In 2006 he gave a presentation to the Freethought Association of West Michigan in which he recounted that he had less certainty than before on some religious questions.
He now attends a more liberal church.

===Opposition to creationism===
In 1986 Van Till published The Fourth Day, which sought to reconcile Christianity with Darwinist science. Writing in 2006, Russell D. Moore described this work as "monumental", and Van Till as "the most lauded and prolific defender of theistic evolution among American evangelicals".

In 1988 Van Till co-wrote Science Held Hostage: What's wrong with creation science and evolution with Davis A. Young and Clarence Menninga.

He was publicly accused of heresy after the issue of The Fourth Day, and Van Till's professorship was subject for four years to a monthly review of his beliefs and eligibility to teach at Calvin College.
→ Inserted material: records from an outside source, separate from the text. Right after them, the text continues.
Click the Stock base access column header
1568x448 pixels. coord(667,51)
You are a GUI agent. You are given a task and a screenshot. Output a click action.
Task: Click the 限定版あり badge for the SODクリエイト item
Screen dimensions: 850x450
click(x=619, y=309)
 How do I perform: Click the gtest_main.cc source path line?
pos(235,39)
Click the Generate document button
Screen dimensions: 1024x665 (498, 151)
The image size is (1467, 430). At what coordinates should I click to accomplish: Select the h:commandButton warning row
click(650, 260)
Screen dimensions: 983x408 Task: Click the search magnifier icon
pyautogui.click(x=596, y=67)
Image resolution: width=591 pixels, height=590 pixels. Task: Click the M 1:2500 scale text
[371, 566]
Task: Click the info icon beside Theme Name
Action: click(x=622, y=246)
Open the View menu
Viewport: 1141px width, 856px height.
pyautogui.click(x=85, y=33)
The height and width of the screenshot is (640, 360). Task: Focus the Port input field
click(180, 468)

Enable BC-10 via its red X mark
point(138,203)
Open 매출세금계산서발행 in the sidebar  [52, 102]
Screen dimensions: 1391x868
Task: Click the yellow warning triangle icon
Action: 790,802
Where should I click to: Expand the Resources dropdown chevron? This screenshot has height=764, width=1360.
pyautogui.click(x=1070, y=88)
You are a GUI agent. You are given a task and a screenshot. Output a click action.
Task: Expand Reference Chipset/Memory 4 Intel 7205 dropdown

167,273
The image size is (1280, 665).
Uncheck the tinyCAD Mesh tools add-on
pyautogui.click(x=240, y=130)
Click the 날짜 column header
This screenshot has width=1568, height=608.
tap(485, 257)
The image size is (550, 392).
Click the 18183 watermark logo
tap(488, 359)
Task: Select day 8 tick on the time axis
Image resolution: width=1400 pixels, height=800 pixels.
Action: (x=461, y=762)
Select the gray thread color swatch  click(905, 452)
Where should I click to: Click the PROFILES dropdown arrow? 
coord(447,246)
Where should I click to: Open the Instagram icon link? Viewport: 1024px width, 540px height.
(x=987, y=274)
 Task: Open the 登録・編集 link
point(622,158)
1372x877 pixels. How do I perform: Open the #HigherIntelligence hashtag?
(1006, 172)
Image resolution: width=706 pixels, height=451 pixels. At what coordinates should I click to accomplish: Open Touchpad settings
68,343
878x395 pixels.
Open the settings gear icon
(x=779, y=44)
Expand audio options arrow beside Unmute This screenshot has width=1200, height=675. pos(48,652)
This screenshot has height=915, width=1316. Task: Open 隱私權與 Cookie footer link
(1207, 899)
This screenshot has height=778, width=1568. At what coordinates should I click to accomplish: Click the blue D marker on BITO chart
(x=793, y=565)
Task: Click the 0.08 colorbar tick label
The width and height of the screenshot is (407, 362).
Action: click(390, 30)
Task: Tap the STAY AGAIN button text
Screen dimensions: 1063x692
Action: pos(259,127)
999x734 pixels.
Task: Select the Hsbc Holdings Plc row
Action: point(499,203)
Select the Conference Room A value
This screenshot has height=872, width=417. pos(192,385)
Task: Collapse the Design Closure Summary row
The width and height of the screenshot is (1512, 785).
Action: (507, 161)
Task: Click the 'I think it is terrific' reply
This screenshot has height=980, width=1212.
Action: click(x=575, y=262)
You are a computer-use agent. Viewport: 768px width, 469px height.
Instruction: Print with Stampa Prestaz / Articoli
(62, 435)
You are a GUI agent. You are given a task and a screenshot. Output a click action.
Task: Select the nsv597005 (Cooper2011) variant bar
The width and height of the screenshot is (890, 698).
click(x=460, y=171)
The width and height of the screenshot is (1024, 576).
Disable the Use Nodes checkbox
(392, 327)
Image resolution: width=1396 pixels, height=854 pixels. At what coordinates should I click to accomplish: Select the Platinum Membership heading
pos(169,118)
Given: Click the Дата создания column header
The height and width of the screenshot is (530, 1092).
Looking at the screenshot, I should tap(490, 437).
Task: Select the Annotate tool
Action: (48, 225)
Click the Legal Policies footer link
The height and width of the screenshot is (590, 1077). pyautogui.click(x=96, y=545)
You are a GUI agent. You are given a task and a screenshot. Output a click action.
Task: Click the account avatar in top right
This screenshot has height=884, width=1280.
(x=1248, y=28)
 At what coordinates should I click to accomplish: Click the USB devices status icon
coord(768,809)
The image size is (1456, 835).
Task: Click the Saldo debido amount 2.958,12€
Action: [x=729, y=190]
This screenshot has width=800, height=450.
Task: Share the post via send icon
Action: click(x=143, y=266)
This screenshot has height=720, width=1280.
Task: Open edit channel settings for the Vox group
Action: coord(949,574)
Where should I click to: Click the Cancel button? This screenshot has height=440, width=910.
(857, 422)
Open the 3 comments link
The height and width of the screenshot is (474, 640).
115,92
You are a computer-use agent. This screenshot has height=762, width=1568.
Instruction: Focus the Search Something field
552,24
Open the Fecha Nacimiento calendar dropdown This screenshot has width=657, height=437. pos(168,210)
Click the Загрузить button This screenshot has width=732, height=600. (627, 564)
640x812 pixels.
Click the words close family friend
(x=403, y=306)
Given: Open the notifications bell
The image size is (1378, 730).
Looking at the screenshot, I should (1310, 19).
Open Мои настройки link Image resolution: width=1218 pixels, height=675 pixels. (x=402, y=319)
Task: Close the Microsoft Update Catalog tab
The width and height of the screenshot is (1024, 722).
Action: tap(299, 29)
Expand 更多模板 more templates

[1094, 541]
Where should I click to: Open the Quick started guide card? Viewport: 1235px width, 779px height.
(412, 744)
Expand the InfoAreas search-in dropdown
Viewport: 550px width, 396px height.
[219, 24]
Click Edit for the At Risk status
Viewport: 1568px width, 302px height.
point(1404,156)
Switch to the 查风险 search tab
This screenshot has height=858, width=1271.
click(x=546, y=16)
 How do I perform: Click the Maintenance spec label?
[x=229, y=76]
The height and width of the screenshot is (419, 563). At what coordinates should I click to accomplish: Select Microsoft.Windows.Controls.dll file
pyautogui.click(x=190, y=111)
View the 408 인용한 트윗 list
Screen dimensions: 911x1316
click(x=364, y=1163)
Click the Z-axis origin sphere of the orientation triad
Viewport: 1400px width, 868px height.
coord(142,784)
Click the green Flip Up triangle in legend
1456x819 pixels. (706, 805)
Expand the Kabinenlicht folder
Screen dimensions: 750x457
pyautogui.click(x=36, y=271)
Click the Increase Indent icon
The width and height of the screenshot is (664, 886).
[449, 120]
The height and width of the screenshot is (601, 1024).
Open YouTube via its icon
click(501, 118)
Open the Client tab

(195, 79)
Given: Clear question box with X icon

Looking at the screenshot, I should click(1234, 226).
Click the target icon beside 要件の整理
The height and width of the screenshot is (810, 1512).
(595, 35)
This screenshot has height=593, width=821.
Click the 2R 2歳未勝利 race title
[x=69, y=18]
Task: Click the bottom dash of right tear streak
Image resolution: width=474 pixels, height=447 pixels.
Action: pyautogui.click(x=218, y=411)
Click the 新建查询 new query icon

He continued to teach until 1999, but his Calvinist faith was affected by the inquiry.

An article of his in 1996, claiming that theistic evolution was compatible with the teaching of renowned church fathers Augustine and Basil, drew rebuttals from Jonathan Wells and John Mark Reynolds, to which Van Till responded in turn.

Ronald L. Numbers in 1998 stated that Van Till is a devout Christian who sees little or no evidence of God in nature and whose view is a good example of "theistic evolution". However, Numbers records that Van Till prefers the term "creationomic perspective" over "theistic evolution".

In a February 2016 article in Theology and Science: "SOBIG; A Symposium on Belief in God", he now describes his theological and philosophical view as "a comprehensive but non-reductive naturalism".

Van Till died on July 31, 2024, at the age of 85.